Look around you.
Billman, Kathleen
Memoirs about the pastoral vocation have become some of my favorite
theological texts. There are so many to choose from: Heidi
Neumark's Breathing Space: A Spiritual Journey in the South Bronx;
Samuel DeWitt Proctor's The Substance of Things Hoped For; Gregory
Boyle's Tattoos on the Heart; Eugene Peterson's The Pastor, to
name only four. A pastor friend told me that he once got on a plane with
Neumark's book in hand, and had to stop reading it because his
occasional bursts of sobbing were disconcerting the nearby passengers.
The stories told in the book moved him deeply--not least because they
helped him to experience anew what he holds most dear about living the
pastoral vocation.
The memoirists whose books I return to most often and encourage
seminarians to read are writers who turn their sharp powers of
observation and efforts to be honest about pastoral ministry on
themselves. One example comes from Richard Lischer's Open Secrets:
A Spiritual Journey through a Country Church. He does not hide the fact
that he felt that his first pastoral call was beneath him--that it did
not occur to him that he "needed a new education," rather than
treating his call as "an eccentric experience in ministry."
With disarming honesty he describes his first experiences of preaching
in this way:
My audience paid a heavy price for the gospel. The farmers had to
swallow my sixties-style cocktail of existentialism and psychology
before I served them anything remotely recognizable. I implicitly
required them to view their world and its problems through my eyes. All
I asked of them was that they pretend to be me.

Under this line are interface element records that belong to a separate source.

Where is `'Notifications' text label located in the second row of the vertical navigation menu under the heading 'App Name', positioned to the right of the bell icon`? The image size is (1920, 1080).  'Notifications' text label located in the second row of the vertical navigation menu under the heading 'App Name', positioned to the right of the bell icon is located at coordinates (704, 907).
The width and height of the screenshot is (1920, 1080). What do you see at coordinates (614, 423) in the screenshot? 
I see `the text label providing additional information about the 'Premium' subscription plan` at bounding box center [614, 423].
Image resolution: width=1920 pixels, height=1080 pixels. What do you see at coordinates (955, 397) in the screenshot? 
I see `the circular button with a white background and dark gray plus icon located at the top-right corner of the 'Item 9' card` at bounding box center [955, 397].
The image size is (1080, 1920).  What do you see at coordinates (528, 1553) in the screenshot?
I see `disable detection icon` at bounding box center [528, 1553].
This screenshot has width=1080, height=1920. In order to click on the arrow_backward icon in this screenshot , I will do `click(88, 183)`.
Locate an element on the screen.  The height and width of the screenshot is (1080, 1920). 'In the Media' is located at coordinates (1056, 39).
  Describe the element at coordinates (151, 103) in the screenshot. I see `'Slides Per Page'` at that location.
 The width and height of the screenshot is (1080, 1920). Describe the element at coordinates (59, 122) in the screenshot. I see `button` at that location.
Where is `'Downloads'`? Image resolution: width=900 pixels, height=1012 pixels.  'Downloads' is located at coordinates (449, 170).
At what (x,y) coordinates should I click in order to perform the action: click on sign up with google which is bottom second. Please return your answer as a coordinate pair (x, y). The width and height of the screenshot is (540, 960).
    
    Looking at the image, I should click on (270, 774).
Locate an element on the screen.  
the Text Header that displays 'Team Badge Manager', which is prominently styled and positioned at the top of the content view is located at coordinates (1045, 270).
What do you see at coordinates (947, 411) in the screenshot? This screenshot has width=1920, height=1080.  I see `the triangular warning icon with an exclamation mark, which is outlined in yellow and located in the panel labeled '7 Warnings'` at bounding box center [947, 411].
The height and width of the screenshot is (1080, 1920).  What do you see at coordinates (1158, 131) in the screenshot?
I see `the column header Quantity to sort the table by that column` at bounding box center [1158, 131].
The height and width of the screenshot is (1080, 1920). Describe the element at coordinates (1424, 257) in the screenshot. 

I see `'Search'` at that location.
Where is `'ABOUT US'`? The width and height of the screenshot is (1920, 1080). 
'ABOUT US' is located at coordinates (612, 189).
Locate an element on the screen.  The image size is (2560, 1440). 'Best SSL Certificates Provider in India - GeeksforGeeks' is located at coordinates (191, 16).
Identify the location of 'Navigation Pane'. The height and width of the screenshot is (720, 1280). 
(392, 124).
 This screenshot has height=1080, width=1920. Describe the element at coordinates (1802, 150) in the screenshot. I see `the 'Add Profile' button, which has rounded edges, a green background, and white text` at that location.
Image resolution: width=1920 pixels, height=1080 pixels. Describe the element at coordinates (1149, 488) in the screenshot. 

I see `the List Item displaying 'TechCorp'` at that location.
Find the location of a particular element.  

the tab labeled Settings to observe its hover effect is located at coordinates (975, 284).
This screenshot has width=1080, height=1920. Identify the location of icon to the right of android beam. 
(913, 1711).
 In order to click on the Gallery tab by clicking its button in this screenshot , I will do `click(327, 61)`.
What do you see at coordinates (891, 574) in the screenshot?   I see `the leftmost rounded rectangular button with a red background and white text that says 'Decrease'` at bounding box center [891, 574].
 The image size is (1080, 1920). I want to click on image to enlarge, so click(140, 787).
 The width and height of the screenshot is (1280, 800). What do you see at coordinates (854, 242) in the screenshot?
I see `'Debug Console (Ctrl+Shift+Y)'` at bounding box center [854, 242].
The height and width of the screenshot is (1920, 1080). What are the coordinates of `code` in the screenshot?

That year some of the great Epiphany readings came from the letter
to the Ephesians, which is Paul's vision of the grandeur of the
church. Ephesians presents every small-town preacher with the marvelous
opportunity of unveiling Jesus' presence in the midst of the common
life of the congregation. "Look around you," Paul seems to
say, "the church is magnificent!" It's hard to depreciate
Paul's image of the "mystery hidden for ages" and its
"revelation in the Body of Christ," but ... I managed to
whittle it down to size.
Why couldn't I see the revelation of God in our little church?
(1)
I gravitate to this story because my own theological roots are in
just such a "country church," which was the way-station for
first and last call pastors. The pastors who looked around them and saw
"the revelation of God in our little church" inspired my life
and my love of the pastoral vocation. They were living witnesses to the
Word-become-flesh in the most unlikely and marginalized of places and
became the revelation of God.
The author of Preaching Helps for the Advent, Christmas, and early
Epiphany texts is the Rev. Dr. Seth Moland-Kovash. Seth is co-pastor,
along with his wife, the Rev. Jennifer Moland-Kovash, of All Saints
Lutheran Church in Palatine, 111. Together, they preach and lead the
congregation along with the help of their nine-year-old son Carl. I give
thanks for their vibrant ministry and for Seth's contributions to
preparing to preach these powerful texts.
Kathleen Billman. Interim Editor, Preaching Helps
(1.) Richard Lischer, Open Secrets: A Spiritual Journey through a
Country Church (New York: Doubleday, 2001), 74-75.